Top of Information

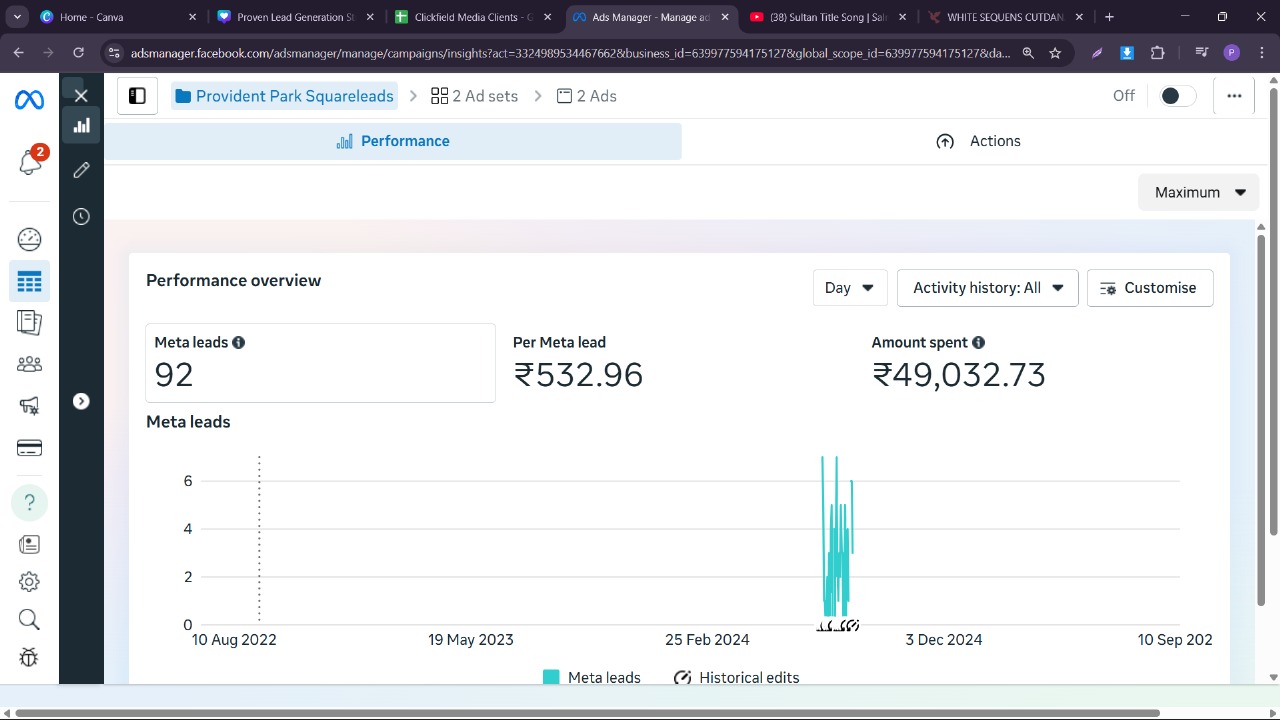Click the notifications bell icon
Image resolution: width=1280 pixels, height=720 pixels.
point(29,162)
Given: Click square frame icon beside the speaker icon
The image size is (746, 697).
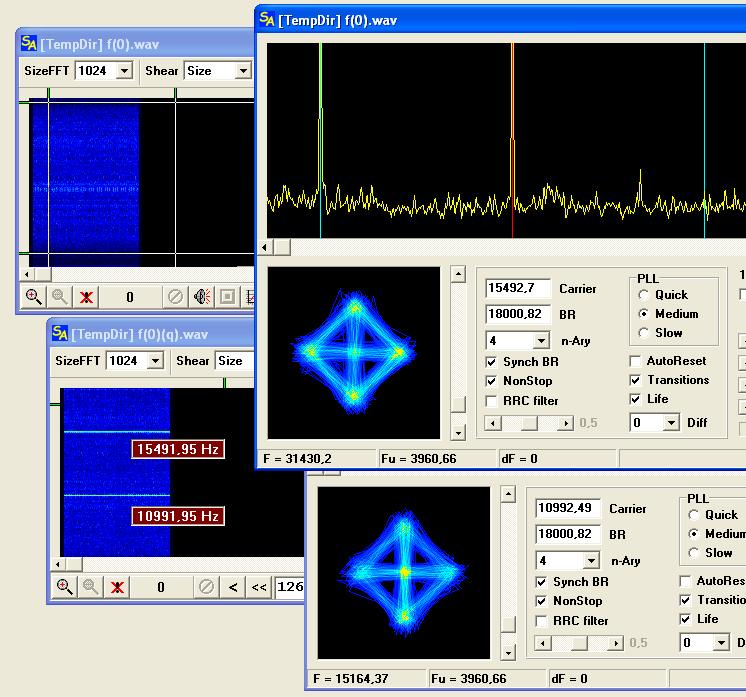Looking at the screenshot, I should pyautogui.click(x=227, y=297).
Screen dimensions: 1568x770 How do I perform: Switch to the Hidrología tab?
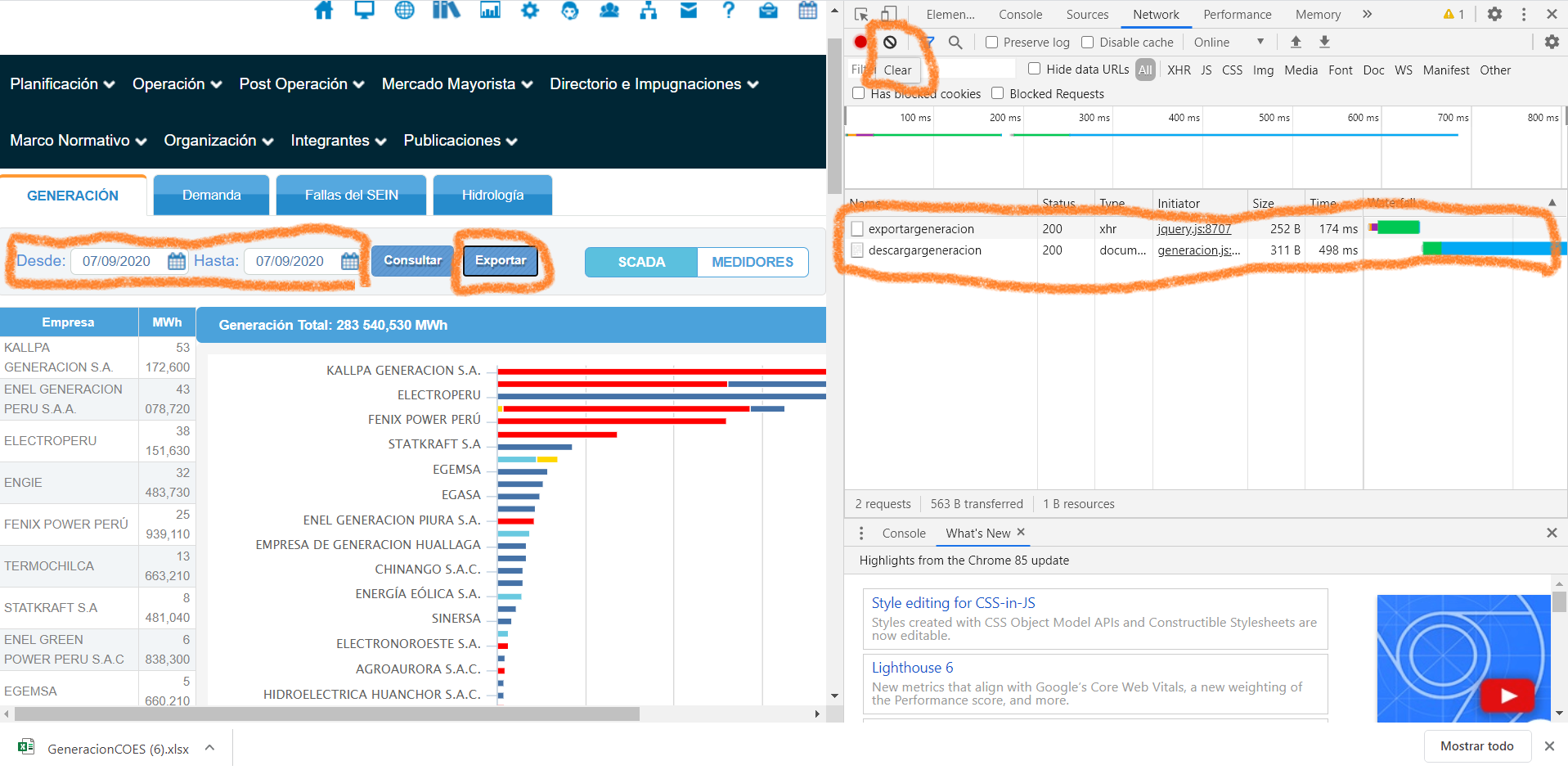492,195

Bottom of Information

- Activity: Only the lines from the one containing "The image size is (746, 697)." through the last line of the entries belong in the answer, given again exactly. Images stay out.

- Result for this task:
The image size is (746, 697).
Looking at the screenshot, I should pyautogui.click(x=227, y=297).
Screen dimensions: 1568x770 How do I perform: Switch to the Hidrología tab?
492,195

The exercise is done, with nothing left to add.